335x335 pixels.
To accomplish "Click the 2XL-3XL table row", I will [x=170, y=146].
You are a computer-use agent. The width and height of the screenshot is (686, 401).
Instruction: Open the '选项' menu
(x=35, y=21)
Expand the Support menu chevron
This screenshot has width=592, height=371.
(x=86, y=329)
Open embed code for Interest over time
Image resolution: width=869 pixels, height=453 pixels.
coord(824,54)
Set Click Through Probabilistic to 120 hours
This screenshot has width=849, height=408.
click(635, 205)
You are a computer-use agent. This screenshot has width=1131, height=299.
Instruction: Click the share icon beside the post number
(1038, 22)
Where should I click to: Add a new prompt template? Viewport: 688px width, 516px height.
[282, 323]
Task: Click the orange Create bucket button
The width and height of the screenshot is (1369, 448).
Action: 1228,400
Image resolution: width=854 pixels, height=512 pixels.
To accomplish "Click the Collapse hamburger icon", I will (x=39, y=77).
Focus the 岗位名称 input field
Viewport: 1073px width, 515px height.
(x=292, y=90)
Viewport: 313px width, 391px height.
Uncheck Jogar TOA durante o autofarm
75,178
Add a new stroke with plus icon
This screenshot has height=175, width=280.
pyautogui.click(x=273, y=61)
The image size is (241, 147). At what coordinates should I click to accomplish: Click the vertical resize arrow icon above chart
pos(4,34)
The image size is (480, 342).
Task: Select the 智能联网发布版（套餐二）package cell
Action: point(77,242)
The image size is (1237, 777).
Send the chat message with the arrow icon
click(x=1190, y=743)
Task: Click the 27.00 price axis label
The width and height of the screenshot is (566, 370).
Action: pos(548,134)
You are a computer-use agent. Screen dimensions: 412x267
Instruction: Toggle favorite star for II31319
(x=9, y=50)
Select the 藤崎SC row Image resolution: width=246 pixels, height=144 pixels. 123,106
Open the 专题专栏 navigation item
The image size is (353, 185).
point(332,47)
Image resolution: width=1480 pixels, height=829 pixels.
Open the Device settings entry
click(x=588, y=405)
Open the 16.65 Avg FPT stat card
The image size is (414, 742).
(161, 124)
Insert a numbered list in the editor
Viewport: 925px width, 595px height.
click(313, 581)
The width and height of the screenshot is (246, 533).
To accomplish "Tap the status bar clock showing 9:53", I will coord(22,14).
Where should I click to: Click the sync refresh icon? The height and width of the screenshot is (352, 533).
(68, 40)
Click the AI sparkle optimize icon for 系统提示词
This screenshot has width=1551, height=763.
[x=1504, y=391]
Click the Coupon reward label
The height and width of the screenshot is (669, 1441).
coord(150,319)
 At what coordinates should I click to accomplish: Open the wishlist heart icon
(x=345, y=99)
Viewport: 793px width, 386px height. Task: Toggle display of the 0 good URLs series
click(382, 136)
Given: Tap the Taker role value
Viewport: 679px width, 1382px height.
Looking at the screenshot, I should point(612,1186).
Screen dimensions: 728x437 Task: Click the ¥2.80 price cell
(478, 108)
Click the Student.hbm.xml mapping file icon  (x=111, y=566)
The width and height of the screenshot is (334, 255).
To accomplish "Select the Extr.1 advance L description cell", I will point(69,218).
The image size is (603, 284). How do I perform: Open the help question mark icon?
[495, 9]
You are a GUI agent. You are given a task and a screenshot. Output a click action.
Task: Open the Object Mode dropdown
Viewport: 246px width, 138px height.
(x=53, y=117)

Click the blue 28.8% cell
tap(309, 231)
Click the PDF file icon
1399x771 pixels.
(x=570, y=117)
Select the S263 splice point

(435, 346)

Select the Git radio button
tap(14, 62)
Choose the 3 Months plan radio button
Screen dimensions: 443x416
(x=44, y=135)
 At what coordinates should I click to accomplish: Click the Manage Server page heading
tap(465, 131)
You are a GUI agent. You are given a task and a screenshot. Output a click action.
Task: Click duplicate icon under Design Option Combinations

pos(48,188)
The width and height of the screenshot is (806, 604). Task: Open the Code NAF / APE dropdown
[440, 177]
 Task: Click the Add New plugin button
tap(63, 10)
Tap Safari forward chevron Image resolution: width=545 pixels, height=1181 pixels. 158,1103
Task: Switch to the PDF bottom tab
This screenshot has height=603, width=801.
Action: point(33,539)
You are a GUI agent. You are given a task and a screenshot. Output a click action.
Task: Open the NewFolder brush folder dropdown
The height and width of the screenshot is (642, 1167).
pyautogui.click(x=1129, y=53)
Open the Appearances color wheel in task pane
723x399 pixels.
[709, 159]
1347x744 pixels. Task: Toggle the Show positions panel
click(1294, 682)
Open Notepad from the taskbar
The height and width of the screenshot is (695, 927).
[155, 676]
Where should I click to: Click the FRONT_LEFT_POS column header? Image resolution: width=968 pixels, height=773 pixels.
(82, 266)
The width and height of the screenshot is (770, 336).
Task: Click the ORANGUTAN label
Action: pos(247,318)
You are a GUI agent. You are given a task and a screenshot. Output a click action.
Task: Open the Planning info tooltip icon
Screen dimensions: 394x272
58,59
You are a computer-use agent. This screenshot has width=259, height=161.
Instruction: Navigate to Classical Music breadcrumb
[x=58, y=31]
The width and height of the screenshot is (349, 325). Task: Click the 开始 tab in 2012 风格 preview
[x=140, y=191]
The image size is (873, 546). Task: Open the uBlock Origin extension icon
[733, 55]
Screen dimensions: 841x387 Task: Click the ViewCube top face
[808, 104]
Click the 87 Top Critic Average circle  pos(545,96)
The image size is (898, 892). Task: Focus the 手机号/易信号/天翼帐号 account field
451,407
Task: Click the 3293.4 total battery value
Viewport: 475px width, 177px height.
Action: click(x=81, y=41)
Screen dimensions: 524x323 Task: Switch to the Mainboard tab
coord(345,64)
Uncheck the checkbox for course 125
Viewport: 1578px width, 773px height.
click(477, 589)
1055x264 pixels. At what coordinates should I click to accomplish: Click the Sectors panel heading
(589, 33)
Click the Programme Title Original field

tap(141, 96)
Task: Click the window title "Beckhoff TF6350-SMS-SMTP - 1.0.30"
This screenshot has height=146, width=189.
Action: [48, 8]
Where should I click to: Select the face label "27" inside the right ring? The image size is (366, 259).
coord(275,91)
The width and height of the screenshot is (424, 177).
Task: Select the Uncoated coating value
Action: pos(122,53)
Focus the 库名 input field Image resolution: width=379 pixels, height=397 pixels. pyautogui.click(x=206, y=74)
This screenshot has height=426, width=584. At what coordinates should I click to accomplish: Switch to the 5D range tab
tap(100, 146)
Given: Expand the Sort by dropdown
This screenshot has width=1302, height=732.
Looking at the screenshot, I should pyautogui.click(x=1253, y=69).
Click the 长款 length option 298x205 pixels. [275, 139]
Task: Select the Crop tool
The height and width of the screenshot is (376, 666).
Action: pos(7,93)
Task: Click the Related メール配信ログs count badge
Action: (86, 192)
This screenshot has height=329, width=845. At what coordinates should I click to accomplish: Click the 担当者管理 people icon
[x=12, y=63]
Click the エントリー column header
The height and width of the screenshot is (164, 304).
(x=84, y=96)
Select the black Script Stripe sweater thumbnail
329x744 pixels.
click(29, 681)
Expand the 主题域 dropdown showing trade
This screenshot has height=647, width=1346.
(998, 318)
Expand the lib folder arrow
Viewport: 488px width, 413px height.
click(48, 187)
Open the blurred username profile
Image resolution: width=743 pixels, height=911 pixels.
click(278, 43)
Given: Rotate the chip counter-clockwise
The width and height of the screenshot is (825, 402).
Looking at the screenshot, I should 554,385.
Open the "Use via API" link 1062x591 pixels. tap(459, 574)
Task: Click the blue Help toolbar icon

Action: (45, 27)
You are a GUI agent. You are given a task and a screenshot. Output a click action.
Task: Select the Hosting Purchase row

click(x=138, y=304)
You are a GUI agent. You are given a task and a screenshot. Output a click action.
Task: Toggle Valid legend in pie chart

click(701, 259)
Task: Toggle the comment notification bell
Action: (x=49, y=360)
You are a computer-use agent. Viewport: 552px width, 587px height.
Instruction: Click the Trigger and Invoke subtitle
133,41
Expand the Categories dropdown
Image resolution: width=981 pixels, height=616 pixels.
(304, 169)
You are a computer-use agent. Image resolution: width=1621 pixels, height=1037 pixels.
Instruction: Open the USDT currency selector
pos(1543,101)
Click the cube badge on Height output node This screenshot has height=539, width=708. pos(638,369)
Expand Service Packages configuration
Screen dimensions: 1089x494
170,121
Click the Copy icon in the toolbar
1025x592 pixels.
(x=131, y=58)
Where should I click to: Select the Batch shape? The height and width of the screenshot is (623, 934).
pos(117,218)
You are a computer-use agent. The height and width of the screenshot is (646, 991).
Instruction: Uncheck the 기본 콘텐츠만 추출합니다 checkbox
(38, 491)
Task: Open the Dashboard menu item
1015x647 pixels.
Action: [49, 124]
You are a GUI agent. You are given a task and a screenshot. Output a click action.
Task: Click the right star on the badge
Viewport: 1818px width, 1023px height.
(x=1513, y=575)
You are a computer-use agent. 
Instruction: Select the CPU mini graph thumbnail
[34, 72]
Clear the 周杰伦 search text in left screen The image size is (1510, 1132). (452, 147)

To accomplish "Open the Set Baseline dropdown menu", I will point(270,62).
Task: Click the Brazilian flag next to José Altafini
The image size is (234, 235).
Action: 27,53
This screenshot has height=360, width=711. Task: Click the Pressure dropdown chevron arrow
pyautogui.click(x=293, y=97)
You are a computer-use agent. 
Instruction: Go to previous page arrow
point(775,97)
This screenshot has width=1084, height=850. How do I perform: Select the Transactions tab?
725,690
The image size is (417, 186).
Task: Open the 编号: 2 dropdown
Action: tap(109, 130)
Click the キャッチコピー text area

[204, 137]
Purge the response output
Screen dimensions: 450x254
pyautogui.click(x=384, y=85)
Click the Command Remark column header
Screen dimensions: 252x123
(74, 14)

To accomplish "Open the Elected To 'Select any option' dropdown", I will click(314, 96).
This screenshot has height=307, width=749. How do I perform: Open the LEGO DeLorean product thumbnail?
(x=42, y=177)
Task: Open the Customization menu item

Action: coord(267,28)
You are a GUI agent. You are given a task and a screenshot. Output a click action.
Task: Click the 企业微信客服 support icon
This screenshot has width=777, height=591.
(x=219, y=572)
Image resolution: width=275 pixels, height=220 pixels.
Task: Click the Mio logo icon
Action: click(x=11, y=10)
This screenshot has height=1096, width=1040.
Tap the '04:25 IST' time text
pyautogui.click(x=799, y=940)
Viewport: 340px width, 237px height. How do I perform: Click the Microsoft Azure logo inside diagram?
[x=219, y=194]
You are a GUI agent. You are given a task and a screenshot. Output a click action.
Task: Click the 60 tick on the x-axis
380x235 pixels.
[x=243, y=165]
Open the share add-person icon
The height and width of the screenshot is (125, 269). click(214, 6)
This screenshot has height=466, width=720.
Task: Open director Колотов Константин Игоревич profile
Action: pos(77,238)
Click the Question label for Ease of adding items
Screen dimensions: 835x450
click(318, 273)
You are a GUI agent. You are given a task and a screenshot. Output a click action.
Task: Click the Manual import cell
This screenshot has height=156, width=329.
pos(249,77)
- - -
- **TASK ITEM**
Give back exactly the lines above, from the line containing "This screenshot has height=329, width=845." through the line containing "Expand the lib folder arrow", with both end lines and nothing more.

- **SOLUTION TO THIS EXERCISE**
This screenshot has height=329, width=845. At what coordinates should I click to accomplish: Click the 担当者管理 people icon
[x=12, y=63]
Click the エントリー column header
The height and width of the screenshot is (164, 304).
(x=84, y=96)
Select the black Script Stripe sweater thumbnail
329x744 pixels.
click(29, 681)
Expand the 主题域 dropdown showing trade
This screenshot has height=647, width=1346.
(998, 318)
Expand the lib folder arrow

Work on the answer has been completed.